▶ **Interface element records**

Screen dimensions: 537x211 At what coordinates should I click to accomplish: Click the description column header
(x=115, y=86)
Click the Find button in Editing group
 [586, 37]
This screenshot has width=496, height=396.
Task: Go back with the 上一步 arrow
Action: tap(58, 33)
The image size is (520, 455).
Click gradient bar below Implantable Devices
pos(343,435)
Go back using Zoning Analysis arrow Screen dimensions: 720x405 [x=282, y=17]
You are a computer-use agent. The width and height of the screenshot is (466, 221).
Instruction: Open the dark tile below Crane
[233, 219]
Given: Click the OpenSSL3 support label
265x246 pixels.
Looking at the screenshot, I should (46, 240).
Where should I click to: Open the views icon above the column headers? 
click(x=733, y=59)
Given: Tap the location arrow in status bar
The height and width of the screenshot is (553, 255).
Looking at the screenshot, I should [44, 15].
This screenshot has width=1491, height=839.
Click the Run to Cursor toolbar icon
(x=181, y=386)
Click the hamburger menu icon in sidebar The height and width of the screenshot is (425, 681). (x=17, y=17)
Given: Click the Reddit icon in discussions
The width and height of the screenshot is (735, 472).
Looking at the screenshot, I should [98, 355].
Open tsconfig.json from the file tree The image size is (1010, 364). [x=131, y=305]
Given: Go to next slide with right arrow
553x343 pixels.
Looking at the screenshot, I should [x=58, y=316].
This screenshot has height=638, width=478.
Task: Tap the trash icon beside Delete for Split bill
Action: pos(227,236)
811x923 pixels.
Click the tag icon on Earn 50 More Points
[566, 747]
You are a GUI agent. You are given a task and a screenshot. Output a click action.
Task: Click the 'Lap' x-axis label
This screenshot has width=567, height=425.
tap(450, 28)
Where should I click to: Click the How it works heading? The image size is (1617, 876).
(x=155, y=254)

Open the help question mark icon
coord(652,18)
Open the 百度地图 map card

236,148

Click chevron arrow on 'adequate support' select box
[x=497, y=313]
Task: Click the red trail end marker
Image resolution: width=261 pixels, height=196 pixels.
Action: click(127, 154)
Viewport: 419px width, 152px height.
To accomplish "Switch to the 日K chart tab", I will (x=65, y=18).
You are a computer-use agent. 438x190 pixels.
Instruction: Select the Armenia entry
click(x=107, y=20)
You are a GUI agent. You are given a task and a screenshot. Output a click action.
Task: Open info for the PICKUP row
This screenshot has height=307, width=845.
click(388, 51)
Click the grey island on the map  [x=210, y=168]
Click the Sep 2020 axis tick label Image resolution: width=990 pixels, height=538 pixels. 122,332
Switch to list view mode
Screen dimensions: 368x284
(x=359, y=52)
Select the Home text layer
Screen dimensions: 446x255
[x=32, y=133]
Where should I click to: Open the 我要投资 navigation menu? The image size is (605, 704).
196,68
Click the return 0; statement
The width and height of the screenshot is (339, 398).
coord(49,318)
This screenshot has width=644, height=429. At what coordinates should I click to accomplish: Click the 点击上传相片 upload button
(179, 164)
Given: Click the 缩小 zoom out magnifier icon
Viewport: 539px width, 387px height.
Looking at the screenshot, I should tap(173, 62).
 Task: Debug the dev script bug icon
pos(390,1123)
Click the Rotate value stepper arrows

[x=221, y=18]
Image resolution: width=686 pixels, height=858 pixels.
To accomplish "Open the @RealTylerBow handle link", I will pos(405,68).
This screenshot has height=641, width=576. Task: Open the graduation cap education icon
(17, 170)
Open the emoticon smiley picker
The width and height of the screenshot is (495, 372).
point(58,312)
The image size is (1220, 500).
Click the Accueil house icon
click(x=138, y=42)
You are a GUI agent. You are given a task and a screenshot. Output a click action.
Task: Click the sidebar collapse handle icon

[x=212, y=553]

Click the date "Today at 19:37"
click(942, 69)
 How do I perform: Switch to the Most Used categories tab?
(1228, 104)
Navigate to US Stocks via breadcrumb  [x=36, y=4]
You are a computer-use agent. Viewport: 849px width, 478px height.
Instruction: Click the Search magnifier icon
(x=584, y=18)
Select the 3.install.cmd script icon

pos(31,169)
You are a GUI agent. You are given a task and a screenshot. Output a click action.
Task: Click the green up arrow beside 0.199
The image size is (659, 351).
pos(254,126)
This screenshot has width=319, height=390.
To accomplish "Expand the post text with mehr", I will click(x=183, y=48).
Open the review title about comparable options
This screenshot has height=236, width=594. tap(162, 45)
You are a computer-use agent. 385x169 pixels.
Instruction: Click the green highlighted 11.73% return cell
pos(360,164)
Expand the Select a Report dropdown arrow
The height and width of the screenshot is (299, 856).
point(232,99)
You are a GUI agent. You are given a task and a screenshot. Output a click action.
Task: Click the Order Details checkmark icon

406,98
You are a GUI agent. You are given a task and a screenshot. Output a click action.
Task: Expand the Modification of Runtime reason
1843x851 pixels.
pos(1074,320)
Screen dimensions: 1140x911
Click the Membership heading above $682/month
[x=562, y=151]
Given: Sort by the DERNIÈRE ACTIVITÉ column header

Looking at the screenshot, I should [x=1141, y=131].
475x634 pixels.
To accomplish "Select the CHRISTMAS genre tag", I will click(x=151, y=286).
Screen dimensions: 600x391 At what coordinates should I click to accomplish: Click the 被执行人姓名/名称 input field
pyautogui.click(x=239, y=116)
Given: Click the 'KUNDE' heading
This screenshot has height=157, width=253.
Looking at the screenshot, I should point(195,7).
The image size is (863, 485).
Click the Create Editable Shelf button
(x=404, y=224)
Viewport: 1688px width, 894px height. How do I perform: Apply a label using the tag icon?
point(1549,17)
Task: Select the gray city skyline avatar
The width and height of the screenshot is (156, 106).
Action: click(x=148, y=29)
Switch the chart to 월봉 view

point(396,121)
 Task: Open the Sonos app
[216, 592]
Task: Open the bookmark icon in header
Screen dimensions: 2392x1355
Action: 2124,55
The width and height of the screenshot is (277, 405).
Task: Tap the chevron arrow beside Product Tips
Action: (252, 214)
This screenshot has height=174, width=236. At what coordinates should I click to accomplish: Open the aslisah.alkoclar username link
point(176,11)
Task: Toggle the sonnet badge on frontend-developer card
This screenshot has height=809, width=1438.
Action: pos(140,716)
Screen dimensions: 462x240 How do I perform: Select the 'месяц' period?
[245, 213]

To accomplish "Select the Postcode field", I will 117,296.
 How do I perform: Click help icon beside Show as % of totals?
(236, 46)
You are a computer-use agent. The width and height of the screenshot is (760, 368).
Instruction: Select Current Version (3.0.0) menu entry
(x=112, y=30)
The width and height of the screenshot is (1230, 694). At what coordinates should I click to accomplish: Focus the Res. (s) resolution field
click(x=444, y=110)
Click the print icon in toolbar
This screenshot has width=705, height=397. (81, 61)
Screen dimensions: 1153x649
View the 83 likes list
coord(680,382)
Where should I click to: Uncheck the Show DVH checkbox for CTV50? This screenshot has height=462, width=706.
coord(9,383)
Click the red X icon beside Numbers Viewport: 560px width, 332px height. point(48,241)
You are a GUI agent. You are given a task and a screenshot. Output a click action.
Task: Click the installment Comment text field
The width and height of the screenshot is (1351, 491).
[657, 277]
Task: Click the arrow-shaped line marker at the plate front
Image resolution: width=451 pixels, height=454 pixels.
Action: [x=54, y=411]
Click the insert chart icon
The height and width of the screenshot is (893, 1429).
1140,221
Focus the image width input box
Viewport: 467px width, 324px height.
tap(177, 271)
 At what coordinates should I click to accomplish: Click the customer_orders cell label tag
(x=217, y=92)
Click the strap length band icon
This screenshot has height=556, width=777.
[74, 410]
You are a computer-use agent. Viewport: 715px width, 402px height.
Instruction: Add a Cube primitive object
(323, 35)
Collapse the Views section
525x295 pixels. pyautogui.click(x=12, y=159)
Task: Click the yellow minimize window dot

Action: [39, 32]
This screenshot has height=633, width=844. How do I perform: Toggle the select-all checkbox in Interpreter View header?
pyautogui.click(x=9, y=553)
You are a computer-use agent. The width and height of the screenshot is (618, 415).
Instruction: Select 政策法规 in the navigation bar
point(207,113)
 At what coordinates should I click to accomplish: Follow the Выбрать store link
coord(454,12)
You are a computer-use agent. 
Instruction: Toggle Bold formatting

▶ **JOB**
Rewrite the lines of the material from the line holding "Given: Tap the location arrow in status bar" through the line holding "(x=155, y=254)", inclusive, substituting "GitHub" for "Reddit" and leaving everything else unchanged.

▶ **RESULT FOR THIS EXERCISE**
Given: Tap the location arrow in status bar
The height and width of the screenshot is (553, 255).
Looking at the screenshot, I should [44, 15].
This screenshot has width=1491, height=839.
Click the Run to Cursor toolbar icon
(x=181, y=386)
Click the hamburger menu icon in sidebar The height and width of the screenshot is (425, 681). (x=17, y=17)
Given: Click the GitHub icon in discussions
The width and height of the screenshot is (735, 472).
Looking at the screenshot, I should [98, 355].
Open tsconfig.json from the file tree The image size is (1010, 364). [x=131, y=305]
Given: Go to next slide with right arrow
553x343 pixels.
Looking at the screenshot, I should [x=58, y=316].
This screenshot has height=638, width=478.
Task: Tap the trash icon beside Delete for Split bill
Action: pos(227,236)
811x923 pixels.
Click the tag icon on Earn 50 More Points
[566, 747]
You are a GUI agent. You are given a task and a screenshot. Output a click action.
Task: Click the 'Lap' x-axis label
This screenshot has width=567, height=425.
tap(450, 28)
Where should I click to: Click the How it works heading? The image size is (1617, 876).
(x=155, y=254)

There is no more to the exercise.